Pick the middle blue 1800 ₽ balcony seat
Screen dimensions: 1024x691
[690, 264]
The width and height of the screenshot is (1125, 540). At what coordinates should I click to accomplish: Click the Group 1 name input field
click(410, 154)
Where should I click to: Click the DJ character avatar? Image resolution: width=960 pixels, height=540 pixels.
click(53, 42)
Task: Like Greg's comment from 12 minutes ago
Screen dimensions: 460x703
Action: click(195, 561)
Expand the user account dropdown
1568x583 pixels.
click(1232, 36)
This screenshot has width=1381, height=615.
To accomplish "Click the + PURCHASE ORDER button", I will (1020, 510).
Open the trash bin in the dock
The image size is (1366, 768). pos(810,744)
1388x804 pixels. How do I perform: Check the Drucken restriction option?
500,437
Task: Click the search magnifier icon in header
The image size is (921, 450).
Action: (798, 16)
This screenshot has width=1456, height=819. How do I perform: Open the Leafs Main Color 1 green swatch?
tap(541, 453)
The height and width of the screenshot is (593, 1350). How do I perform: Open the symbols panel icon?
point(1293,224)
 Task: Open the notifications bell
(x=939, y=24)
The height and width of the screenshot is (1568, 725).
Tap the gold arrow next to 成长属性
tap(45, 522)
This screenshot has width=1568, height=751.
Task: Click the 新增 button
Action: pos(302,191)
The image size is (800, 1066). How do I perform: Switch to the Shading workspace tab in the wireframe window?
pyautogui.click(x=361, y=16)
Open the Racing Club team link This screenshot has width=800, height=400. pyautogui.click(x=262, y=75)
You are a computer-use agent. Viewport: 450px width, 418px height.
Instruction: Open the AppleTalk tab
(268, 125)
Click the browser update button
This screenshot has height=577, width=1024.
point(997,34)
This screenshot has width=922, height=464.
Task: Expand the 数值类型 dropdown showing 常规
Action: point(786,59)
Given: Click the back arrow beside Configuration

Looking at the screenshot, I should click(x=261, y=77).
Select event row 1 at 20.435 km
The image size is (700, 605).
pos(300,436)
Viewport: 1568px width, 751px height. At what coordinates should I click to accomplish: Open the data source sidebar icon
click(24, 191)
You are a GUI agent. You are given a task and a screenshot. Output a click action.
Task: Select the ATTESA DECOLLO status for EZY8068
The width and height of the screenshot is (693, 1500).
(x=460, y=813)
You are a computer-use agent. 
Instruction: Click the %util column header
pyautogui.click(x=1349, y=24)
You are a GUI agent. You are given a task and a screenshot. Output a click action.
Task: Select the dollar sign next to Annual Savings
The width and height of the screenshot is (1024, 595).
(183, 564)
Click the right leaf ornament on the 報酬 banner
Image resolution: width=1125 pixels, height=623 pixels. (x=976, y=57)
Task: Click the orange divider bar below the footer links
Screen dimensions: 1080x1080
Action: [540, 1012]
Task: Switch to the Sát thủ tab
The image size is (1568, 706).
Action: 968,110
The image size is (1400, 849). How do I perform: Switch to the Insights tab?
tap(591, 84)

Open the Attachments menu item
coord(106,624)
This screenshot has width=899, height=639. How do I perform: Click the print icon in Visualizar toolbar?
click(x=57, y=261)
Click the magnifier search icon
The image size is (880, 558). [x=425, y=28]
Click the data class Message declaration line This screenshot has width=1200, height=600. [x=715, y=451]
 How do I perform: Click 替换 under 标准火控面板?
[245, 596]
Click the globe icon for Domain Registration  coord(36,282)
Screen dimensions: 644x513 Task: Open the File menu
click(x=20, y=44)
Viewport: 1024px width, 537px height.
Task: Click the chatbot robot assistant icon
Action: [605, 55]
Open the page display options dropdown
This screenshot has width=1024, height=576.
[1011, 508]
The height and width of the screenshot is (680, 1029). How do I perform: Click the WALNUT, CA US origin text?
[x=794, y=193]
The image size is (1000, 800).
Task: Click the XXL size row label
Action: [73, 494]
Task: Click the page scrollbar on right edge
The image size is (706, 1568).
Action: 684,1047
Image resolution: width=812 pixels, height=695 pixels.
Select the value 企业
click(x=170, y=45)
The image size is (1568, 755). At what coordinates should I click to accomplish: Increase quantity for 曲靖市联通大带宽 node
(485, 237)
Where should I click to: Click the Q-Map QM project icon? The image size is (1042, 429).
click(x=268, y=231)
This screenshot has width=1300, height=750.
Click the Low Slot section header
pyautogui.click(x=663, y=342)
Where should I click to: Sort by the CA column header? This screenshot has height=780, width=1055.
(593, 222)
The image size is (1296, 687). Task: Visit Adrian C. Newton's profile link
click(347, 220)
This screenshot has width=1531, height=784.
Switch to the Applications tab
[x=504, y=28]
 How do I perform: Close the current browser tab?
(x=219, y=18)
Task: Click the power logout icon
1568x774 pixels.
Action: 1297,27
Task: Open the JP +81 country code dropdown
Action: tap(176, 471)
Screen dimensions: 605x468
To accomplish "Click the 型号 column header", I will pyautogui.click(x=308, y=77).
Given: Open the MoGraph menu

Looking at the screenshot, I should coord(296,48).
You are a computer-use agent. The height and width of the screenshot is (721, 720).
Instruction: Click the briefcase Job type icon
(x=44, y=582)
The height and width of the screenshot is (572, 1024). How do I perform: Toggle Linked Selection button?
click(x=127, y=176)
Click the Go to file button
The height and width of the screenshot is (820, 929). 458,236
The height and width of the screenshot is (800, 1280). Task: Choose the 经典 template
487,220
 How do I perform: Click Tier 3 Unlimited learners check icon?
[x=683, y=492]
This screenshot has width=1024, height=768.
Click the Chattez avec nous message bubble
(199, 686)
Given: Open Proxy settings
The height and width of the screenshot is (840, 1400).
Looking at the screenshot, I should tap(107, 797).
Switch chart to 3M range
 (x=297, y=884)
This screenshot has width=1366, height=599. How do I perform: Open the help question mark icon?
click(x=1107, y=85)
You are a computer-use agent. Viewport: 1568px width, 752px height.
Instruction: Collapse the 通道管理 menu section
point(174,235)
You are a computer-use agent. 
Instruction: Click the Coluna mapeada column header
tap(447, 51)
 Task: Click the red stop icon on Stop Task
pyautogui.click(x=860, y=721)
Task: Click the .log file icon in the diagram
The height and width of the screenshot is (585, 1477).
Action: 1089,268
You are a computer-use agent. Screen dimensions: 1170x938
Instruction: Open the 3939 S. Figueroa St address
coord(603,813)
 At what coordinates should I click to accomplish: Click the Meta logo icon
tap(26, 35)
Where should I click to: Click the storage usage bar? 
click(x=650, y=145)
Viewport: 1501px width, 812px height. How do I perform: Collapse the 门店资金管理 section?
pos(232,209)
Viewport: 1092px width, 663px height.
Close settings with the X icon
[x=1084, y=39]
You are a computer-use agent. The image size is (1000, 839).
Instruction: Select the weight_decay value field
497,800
◆ ◆ ◆ ◆ ◆ ◆ ◆
■ OBJECTIVE
Reproduce all of the material above, line for line, with no changes.

■ RESPONSE BELOW
Pick the middle blue 1800 ₽ balcony seat
Screen dimensions: 1024x691
[690, 264]
The width and height of the screenshot is (1125, 540). At what coordinates should I click to accomplish: Click the Group 1 name input field
click(410, 154)
Where should I click to: Click the DJ character avatar? Image resolution: width=960 pixels, height=540 pixels.
click(53, 42)
Task: Like Greg's comment from 12 minutes ago
Screen dimensions: 460x703
Action: click(195, 561)
Expand the user account dropdown
1568x583 pixels.
click(1232, 36)
This screenshot has width=1381, height=615.
To accomplish "Click the + PURCHASE ORDER button", I will (1020, 510).
Open the trash bin in the dock
The image size is (1366, 768). pos(810,744)
1388x804 pixels. How do I perform: Check the Drucken restriction option?
500,437
Task: Click the search magnifier icon in header
The image size is (921, 450).
Action: (798, 16)
This screenshot has width=1456, height=819. How do I perform: Open the Leafs Main Color 1 green swatch?
tap(541, 453)
The height and width of the screenshot is (593, 1350). How do I perform: Open the symbols panel icon?
point(1293,224)
 Task: Open the notifications bell
(x=939, y=24)
The height and width of the screenshot is (1568, 725).
Tap the gold arrow next to 成长属性
tap(45, 522)
This screenshot has width=1568, height=751.
Task: Click the 新增 button
Action: pos(302,191)
The image size is (800, 1066). How do I perform: Switch to the Shading workspace tab in the wireframe window?
pyautogui.click(x=361, y=16)
Open the Racing Club team link This screenshot has width=800, height=400. pyautogui.click(x=262, y=75)
You are a computer-use agent. Viewport: 450px width, 418px height.
Instruction: Open the AppleTalk tab
(268, 125)
Click the browser update button
This screenshot has height=577, width=1024.
point(997,34)
This screenshot has width=922, height=464.
Task: Expand the 数值类型 dropdown showing 常规
Action: point(786,59)
Given: Click the back arrow beside Configuration

Looking at the screenshot, I should click(x=261, y=77).
Select event row 1 at 20.435 km
The image size is (700, 605).
pos(300,436)
Viewport: 1568px width, 751px height. At what coordinates should I click to accomplish: Open the data source sidebar icon
click(24, 191)
You are a GUI agent. You are given a task and a screenshot. Output a click action.
Task: Select the ATTESA DECOLLO status for EZY8068
The width and height of the screenshot is (693, 1500).
(x=460, y=813)
You are a computer-use agent. 
Instruction: Click the %util column header
pyautogui.click(x=1349, y=24)
You are a GUI agent. You are given a task and a screenshot. Output a click action.
Task: Select the dollar sign next to Annual Savings
The width and height of the screenshot is (1024, 595).
(183, 564)
Click the right leaf ornament on the 報酬 banner
Image resolution: width=1125 pixels, height=623 pixels. (x=976, y=57)
Task: Click the orange divider bar below the footer links
Screen dimensions: 1080x1080
Action: [540, 1012]
Task: Switch to the Sát thủ tab
The image size is (1568, 706).
Action: 968,110
The image size is (1400, 849). How do I perform: Switch to the Insights tab?
tap(591, 84)

Open the Attachments menu item
coord(106,624)
This screenshot has width=899, height=639. How do I perform: Click the print icon in Visualizar toolbar?
click(x=57, y=261)
Click the magnifier search icon
The image size is (880, 558). [x=425, y=28]
Click the data class Message declaration line This screenshot has width=1200, height=600. [x=715, y=451]
 How do I perform: Click 替换 under 标准火控面板?
[245, 596]
Click the globe icon for Domain Registration  coord(36,282)
Screen dimensions: 644x513 Task: Open the File menu
click(x=20, y=44)
Viewport: 1024px width, 537px height.
Task: Click the chatbot robot assistant icon
Action: [605, 55]
Open the page display options dropdown
This screenshot has width=1024, height=576.
[1011, 508]
The height and width of the screenshot is (680, 1029). How do I perform: Click the WALNUT, CA US origin text?
[x=794, y=193]
The image size is (1000, 800).
Task: Click the XXL size row label
Action: [73, 494]
Task: Click the page scrollbar on right edge
The image size is (706, 1568).
Action: 684,1047
Image resolution: width=812 pixels, height=695 pixels.
Select the value 企业
click(x=170, y=45)
The image size is (1568, 755). At what coordinates should I click to accomplish: Increase quantity for 曲靖市联通大带宽 node
(485, 237)
Where should I click to: Click the Q-Map QM project icon? The image size is (1042, 429).
click(x=268, y=231)
This screenshot has width=1300, height=750.
Click the Low Slot section header
pyautogui.click(x=663, y=342)
Where should I click to: Sort by the CA column header? This screenshot has height=780, width=1055.
(593, 222)
The image size is (1296, 687). Task: Visit Adrian C. Newton's profile link
click(347, 220)
This screenshot has width=1531, height=784.
Switch to the Applications tab
[x=504, y=28]
 How do I perform: Close the current browser tab?
(x=219, y=18)
Task: Click the power logout icon
1568x774 pixels.
Action: 1297,27
Task: Open the JP +81 country code dropdown
Action: tap(176, 471)
Screen dimensions: 605x468
To accomplish "Click the 型号 column header", I will pyautogui.click(x=308, y=77).
Given: Open the MoGraph menu

Looking at the screenshot, I should coord(296,48).
You are a computer-use agent. The height and width of the screenshot is (721, 720).
Instruction: Click the briefcase Job type icon
(x=44, y=582)
The height and width of the screenshot is (572, 1024). How do I perform: Toggle Linked Selection button?
click(x=127, y=176)
Click the Go to file button
The height and width of the screenshot is (820, 929). 458,236
The height and width of the screenshot is (800, 1280). Task: Choose the 经典 template
487,220
 How do I perform: Click Tier 3 Unlimited learners check icon?
[x=683, y=492]
This screenshot has width=1024, height=768.
Click the Chattez avec nous message bubble
(199, 686)
Given: Open Proxy settings
The height and width of the screenshot is (840, 1400).
Looking at the screenshot, I should tap(107, 797).
Switch chart to 3M range
 (x=297, y=884)
This screenshot has width=1366, height=599. How do I perform: Open the help question mark icon?
click(x=1107, y=85)
You are a computer-use agent. Viewport: 1568px width, 752px height.
Instruction: Collapse the 通道管理 menu section
point(174,235)
You are a computer-use agent. 
Instruction: Click the Coluna mapeada column header
tap(447, 51)
 Task: Click the red stop icon on Stop Task
pyautogui.click(x=860, y=721)
Task: Click the .log file icon in the diagram
The height and width of the screenshot is (585, 1477).
Action: 1089,268
You are a computer-use agent. Screen dimensions: 1170x938
Instruction: Open the 3939 S. Figueroa St address
coord(603,813)
 At what coordinates should I click to accomplish: Click the Meta logo icon
tap(26, 35)
Where should I click to: Click the storage usage bar? 
click(x=650, y=145)
Viewport: 1501px width, 812px height. How do I perform: Collapse the 门店资金管理 section?
pos(232,209)
Viewport: 1092px width, 663px height.
Close settings with the X icon
[x=1084, y=39]
You are a computer-use agent. The image size is (1000, 839).
Instruction: Select the weight_decay value field
497,800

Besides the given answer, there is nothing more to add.